# Looking for some help Marseilles, Ottawa area



## rubbertoe21 (May 6, 2013)

I am fairly new to this (2 years hunting) and am looking for some advice. I am willing to share a few spots that I have found morels so far, as well as my access to private land if anyone is willing to show me some tips and share some advise. I am located in Marseilles,IL and am looking to go hunting this weekend or in the evenings once they start popping up. 

Please let me know.


----------



## old henry (Jan 28, 2013)

Its going to be a bit 1-2 wks maybe. Your ground temps should be around 50-55. Dead elms, Ash and Cottonwoods are your bests bets. Hope this helps.


----------



## rabid_dog (Apr 11, 2014)

I'd be happy to come up and help. You will be a week or two behind me.


----------



## rubbertoe21 (May 6, 2013)

Old Henry - 

When people say ground temps should be 50-55 are they talking about top soil, 4" under or 8" under? Also is this average, Minimum or maximum?
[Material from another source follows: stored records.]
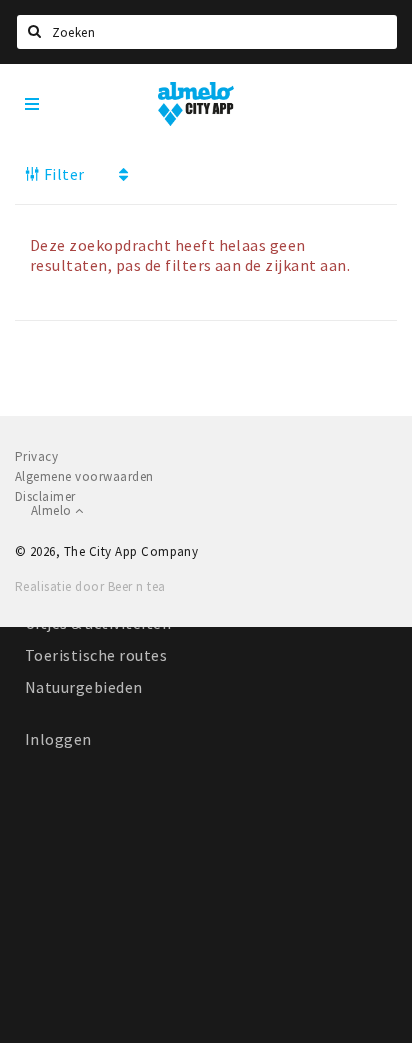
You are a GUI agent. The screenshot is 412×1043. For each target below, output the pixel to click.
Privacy (36, 456)
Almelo (53, 510)
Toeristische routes (96, 655)
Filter (62, 174)
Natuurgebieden (84, 687)
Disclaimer (45, 496)
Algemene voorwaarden (84, 476)
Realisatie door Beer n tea (90, 586)
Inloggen (58, 739)
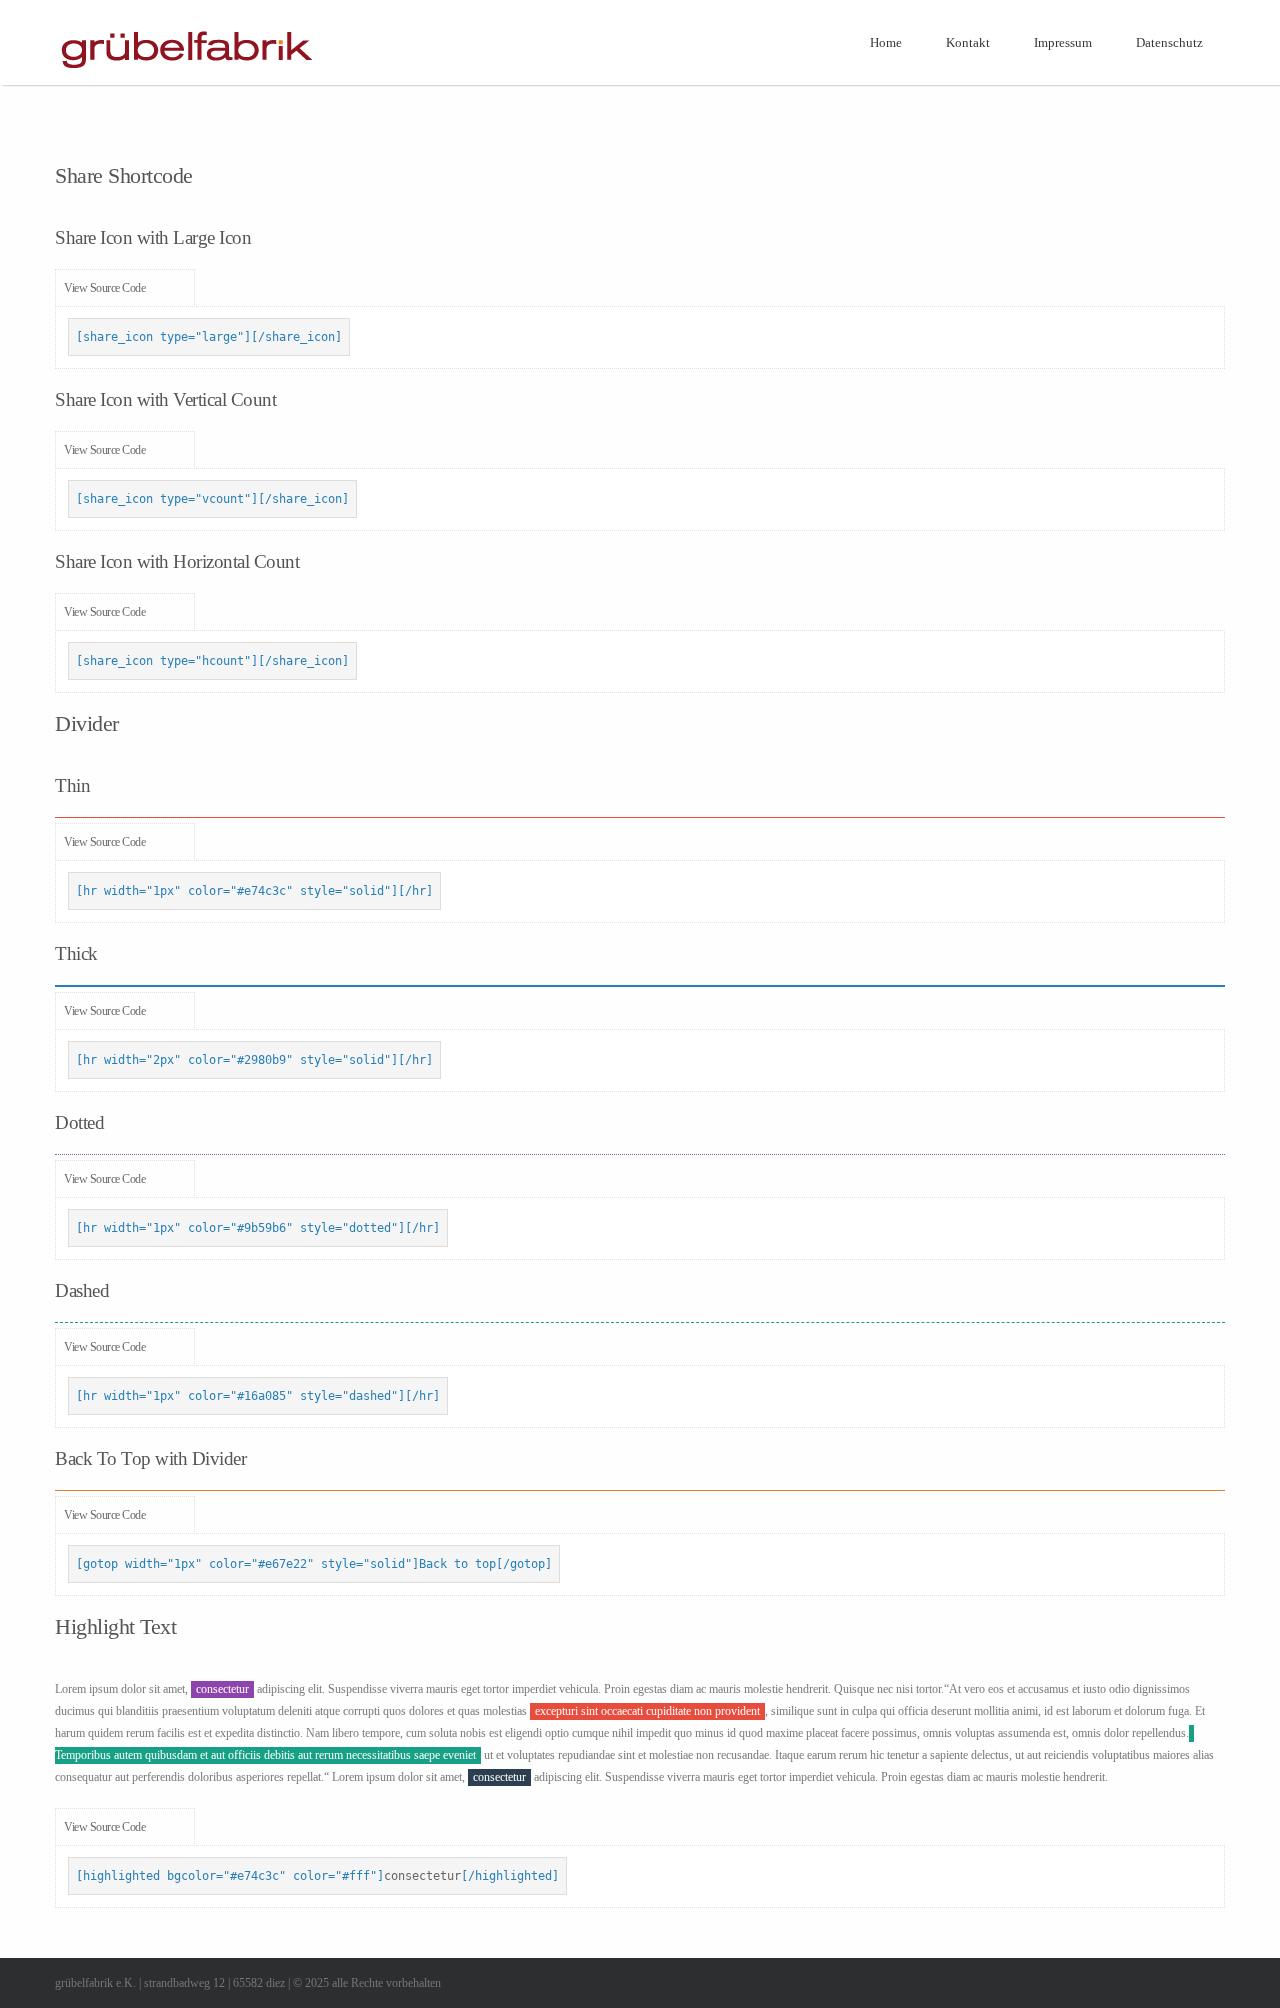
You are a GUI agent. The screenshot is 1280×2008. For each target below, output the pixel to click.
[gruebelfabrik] (186, 72)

I did some research and over the last week here are the averages

Top Soil: Min - 53.9 Max - 57.9 Total 55.3
4" Under Min - 53.5 Max - 57.2 Total 54.6
8" Under Min - 49.6 Max - 51.9 Total 49.98 

Total Average of all three calculations: 53.3 Degrees


----------



## rubbertoe21 (May 6, 2013)

Rabid_Dog,

Just let me know when you would be available.

Thank you


----------